- _EXERCISE TASKS_
A. Answer these from the XMPP tutorial:
(i) Which library does the tutorial say it will use?
(ii) What does XMPP stand for?
(iii) In what format is every piece of information exchanged under the protocol?
B. Extend the XMPP tutorial with a few more paragraphs, picking up after its final sentence.
─── PAGE
Build a complete iOS messaging app using XMPPFramework

Read our blog posts:

YAXT??! Yet another XMPP tutorial?

Well, this is going to be another tutorial, but I’m going to try to make it a little bit different. This is an XMPP tutorial from an iOS developer’s perspective. I’ll try to answer all the questions I had when I started working in this area. This journey is going to go from no XMPP knowldege at all to having a fully functional instant messaging iOS appusing this cool protocol. We are going to be using the super awesome (yet overwhelming at the beginning…) XMPPFramework library, and the idea is also to also mix in some iOS concepts that you are going to need for your app.

What’s XMPP?

From Wikipedia: Extensible Messaging and Presence Protocol (XMPP) is a communications protocol for message-oriented middleware based on XML.

This basically means XMPP is a protocol for exchanging stuff. What kind of stuff? Messages and presences. We all know what messages are, but what about presences? A presence is just a way of sharing a “status”, that’s it. You can be ‘online’, 'offline’, 'having lunch’, or whatever you want. Also there’s another important word: Extensible meaning it can grow. It started as an instant messaging protocol and it has grown into multiple fields for example IoT (Internet of Things). And last, but not least: every piece of information we are going to exchange under this protocol is going to be XML. I can heard you complaining but… Come on, it’s not that bad!

Why do we need XMPP? Why not just REST?

Well what other options do we have? On the one hand, a custom solution means building everything from scratch, that takes time. On the other hand, we have XMPP, a super tested technology broadly used by millions of people every day, so we can say that’s an advantage over a custom approach.
──────
─── STORED RECORDS
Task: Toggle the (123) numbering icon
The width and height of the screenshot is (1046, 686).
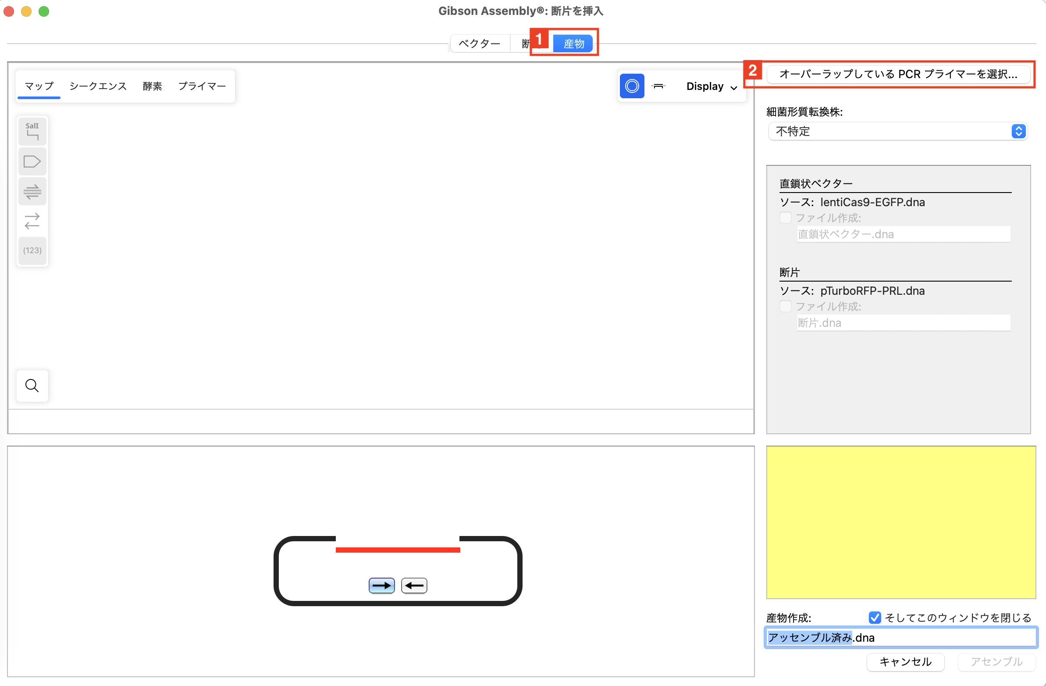Action: coord(32,250)
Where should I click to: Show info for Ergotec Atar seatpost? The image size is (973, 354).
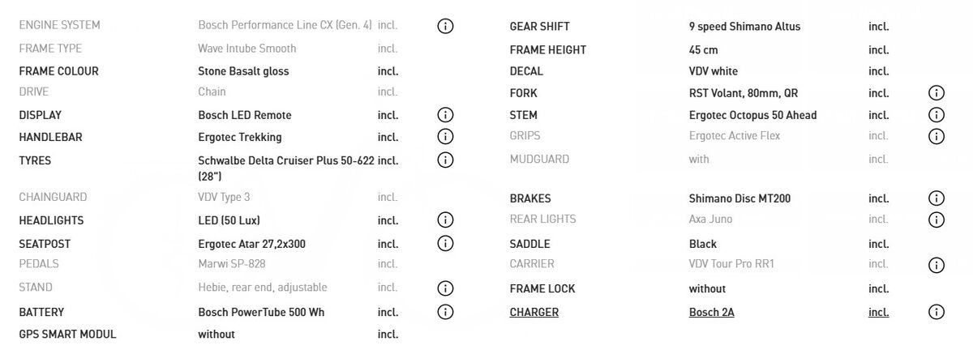coord(445,244)
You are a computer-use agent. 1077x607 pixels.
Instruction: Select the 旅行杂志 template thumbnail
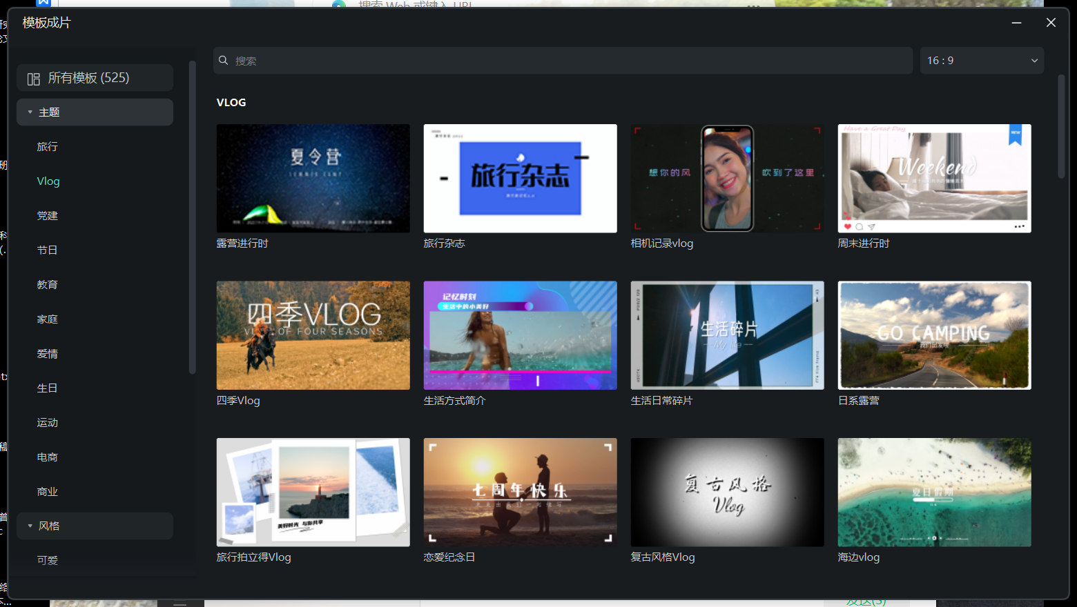(520, 178)
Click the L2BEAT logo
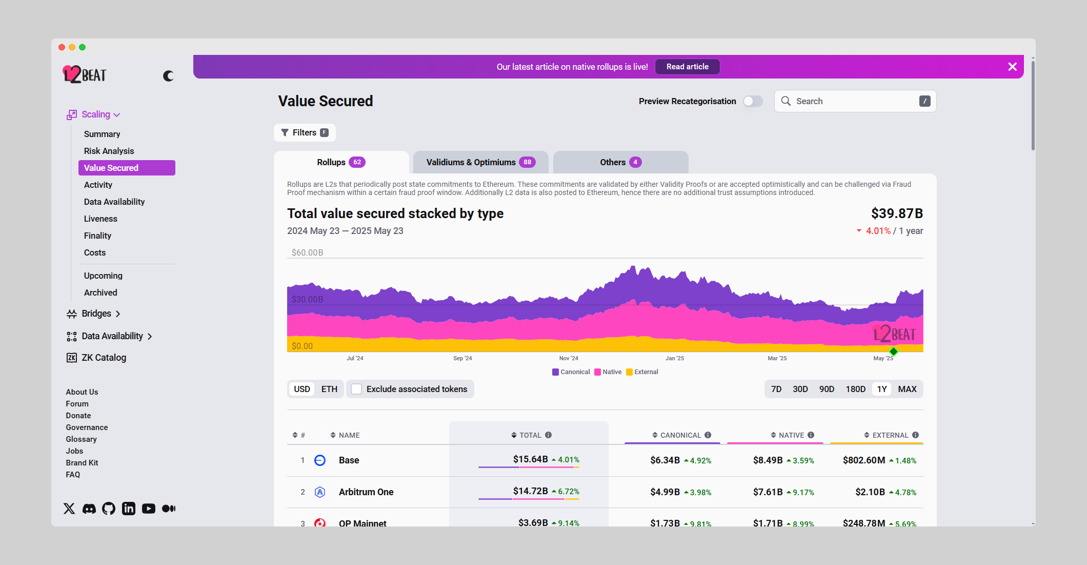Image resolution: width=1087 pixels, height=565 pixels. tap(85, 75)
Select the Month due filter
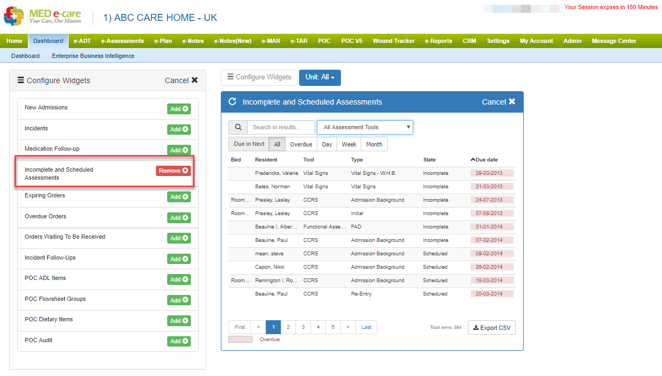The width and height of the screenshot is (662, 376). click(374, 144)
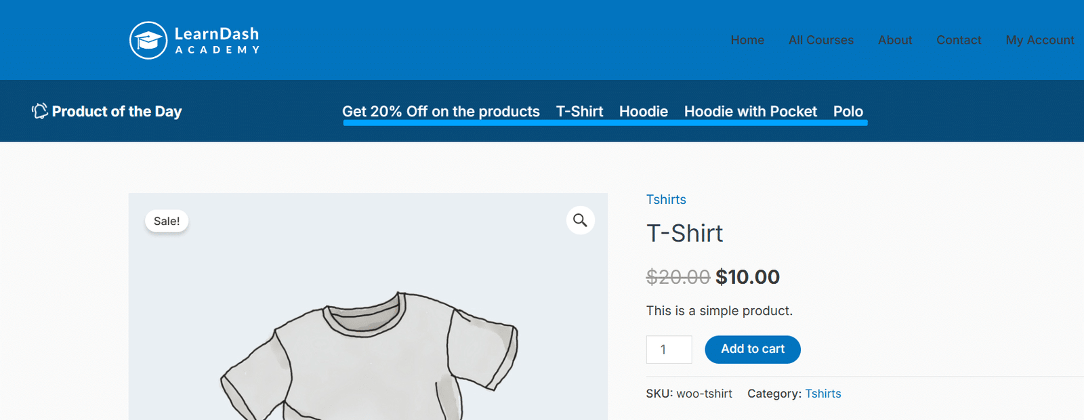Image resolution: width=1084 pixels, height=420 pixels.
Task: Click the quantity input field
Action: 669,350
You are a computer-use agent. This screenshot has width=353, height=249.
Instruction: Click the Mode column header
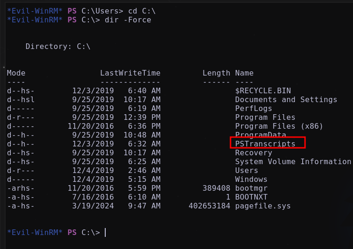(x=16, y=73)
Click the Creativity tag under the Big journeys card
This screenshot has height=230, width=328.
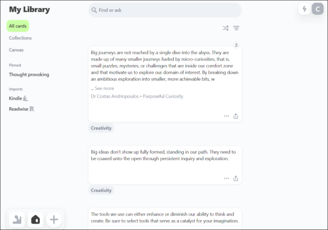(x=101, y=128)
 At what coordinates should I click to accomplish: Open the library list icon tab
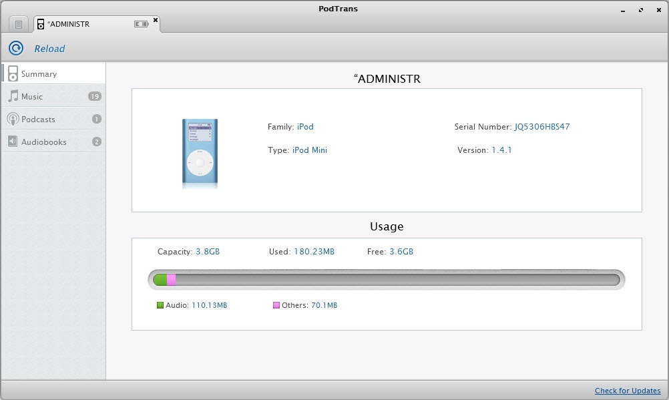tap(19, 24)
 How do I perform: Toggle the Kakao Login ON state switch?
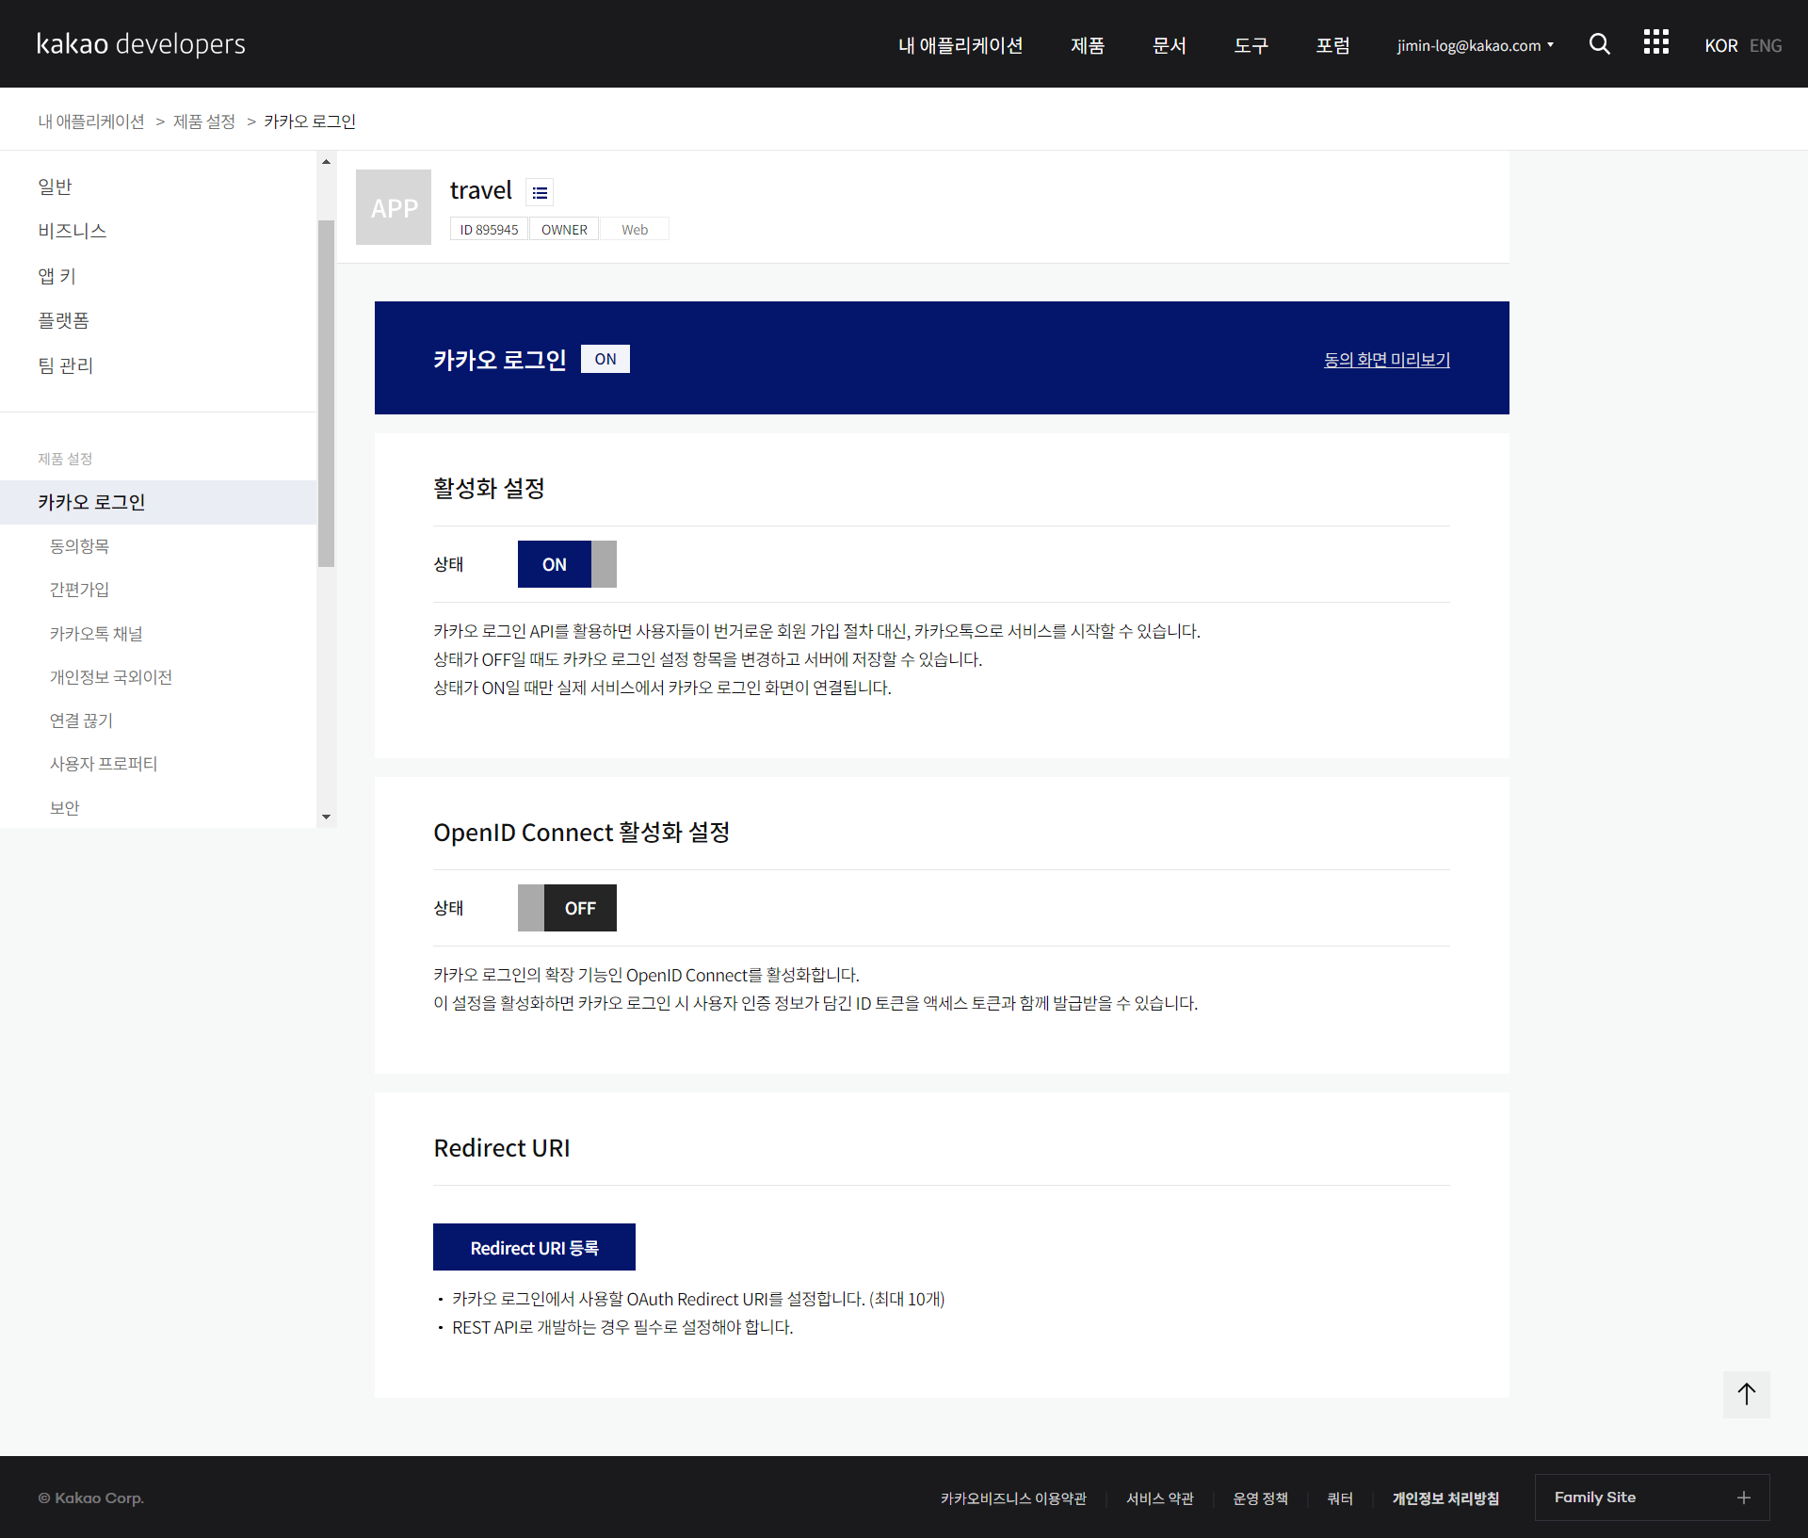567,564

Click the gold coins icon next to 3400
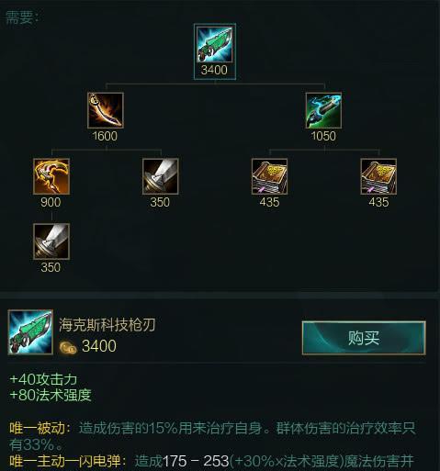68,347
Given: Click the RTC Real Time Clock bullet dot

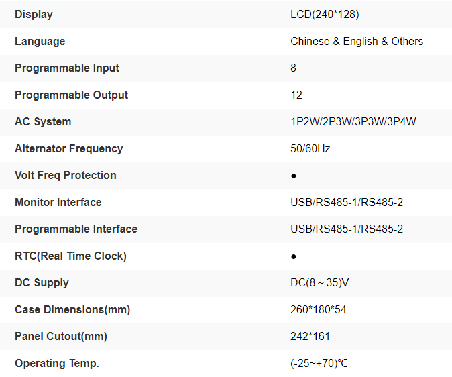Looking at the screenshot, I should tap(294, 256).
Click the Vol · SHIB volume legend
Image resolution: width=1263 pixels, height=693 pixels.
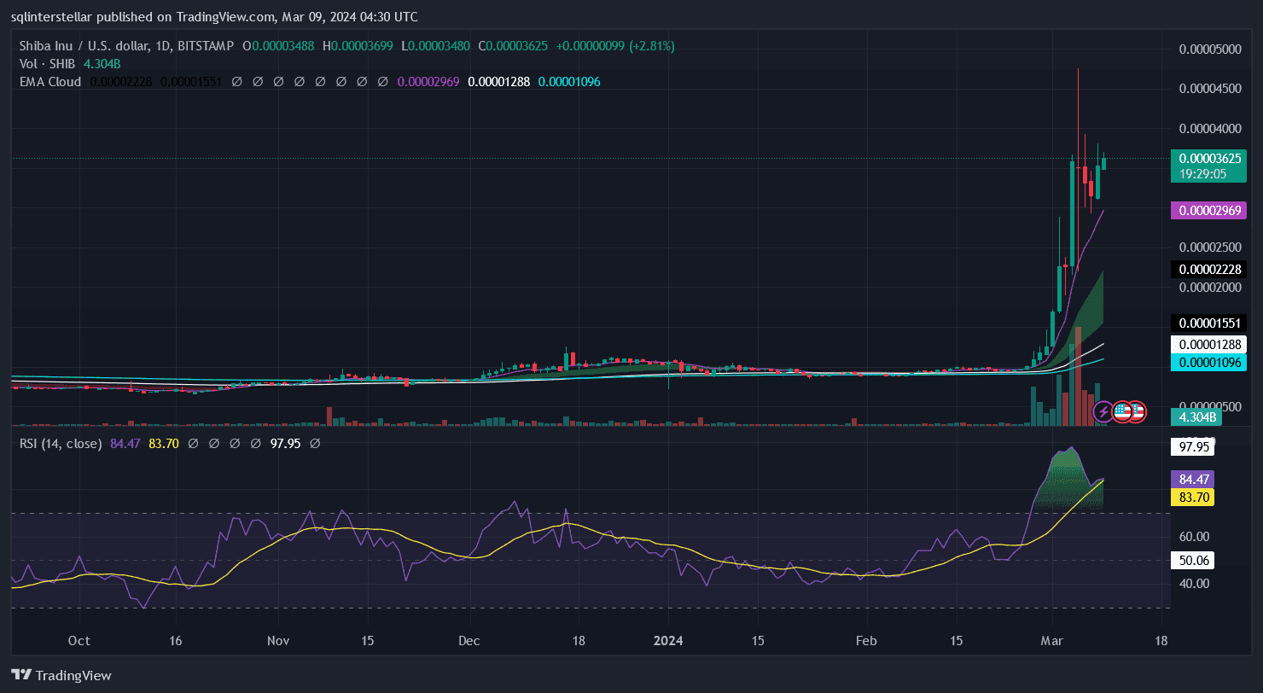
──────
- _TASK-BY-TASK ANSWERS_
A.
(i) XMPPFramework
(ii) Extensible Messaging and Presence Protocol
(iii) XML

B.
Every time I talk about XMPP, someone asks me 'Why not just REST?’. Well, there is a misconception here. REST is not a protocol, it’s just a way of architecting a networked application; it’s just a standardized way of doing something (that I love btw). So let’s change the question to something that makes more sense: “Why not just build a custom REST chat application?”. The first thing that comes to my mind is what I already explained in the previous paragraph, but there is something else. How do I know when someone has sent me a message? For XMPP this is trivial: we have an open connection all the time so, as soon as a message arrives to the server, it will send us the message. We have a full-duplex. On the other hand, the only solution with REST is polling. We will need to ask the server for new messages from time to time to see if there is something new for us. That sucks. So, we will have to add a mechanism that allows us to receive the messages as soon as they are created, like SSE or WebSockets.

There is one more XMPP advantage over a custom REST chat application. REST uses HTTP, an application level protocol that is built on top of a transport level protocol: TCP. So every time you want to use your REST solution, you will need HTTP, a protocol that is not always available everywhere (maybe you need to embed this in a cheap piece of hardware?). Besides, we have XMPP built on top of TCP that’s going to be always available.

What’s the basic stuff I need to know to get started?

Well, you know a lot already but let’s make a list. Lists are always good:

XMPP is built on top of TCP. It keeps an open connection all the time.
Client/Server architecture. Messages always go through a server.
Everything we send and receive is going to be XML and it’s called Stanza.
We have three different types of stanzas: iq, message and presence.
Every individual on the XMPP network is univocally identified by a JID (Jabber ID).
All the stanzas are contained in a Stream. Let’s imagine the Stream as a white canvas where you and the server write the stanzas.
Stream, iq, message and presence are the core of XMPP. You can find everything perfectly detailed in RFC6120 XMPP can be extended to accomplish different stuff. Each extension is called XEP (XMPP Extension Protocol).

What’s a JID?

Jabber ID (JID) is how we univocally identify each individual in XMPP. It is the address to where we are going to send our stanzas.

This is how a JID looks like:

This is how a JID looks like

localpart: This is your username.
domainpart: Server name where the localpart resides.
resourcepart: This is optional, and it identifies a particular client for the user. For example: I can be logged in with andres@erlang-solutions.com on my iPhone, on my Android and on my mac at the same time… So all these will be the same localpart + domainpart but different resourcepart

I’m sure you have already noticed how similar the JID looks to a standard email address. This is because you can connect multiple servers together and the messages are rooted to the right user in the right server, just as email works. Pretty cool, right?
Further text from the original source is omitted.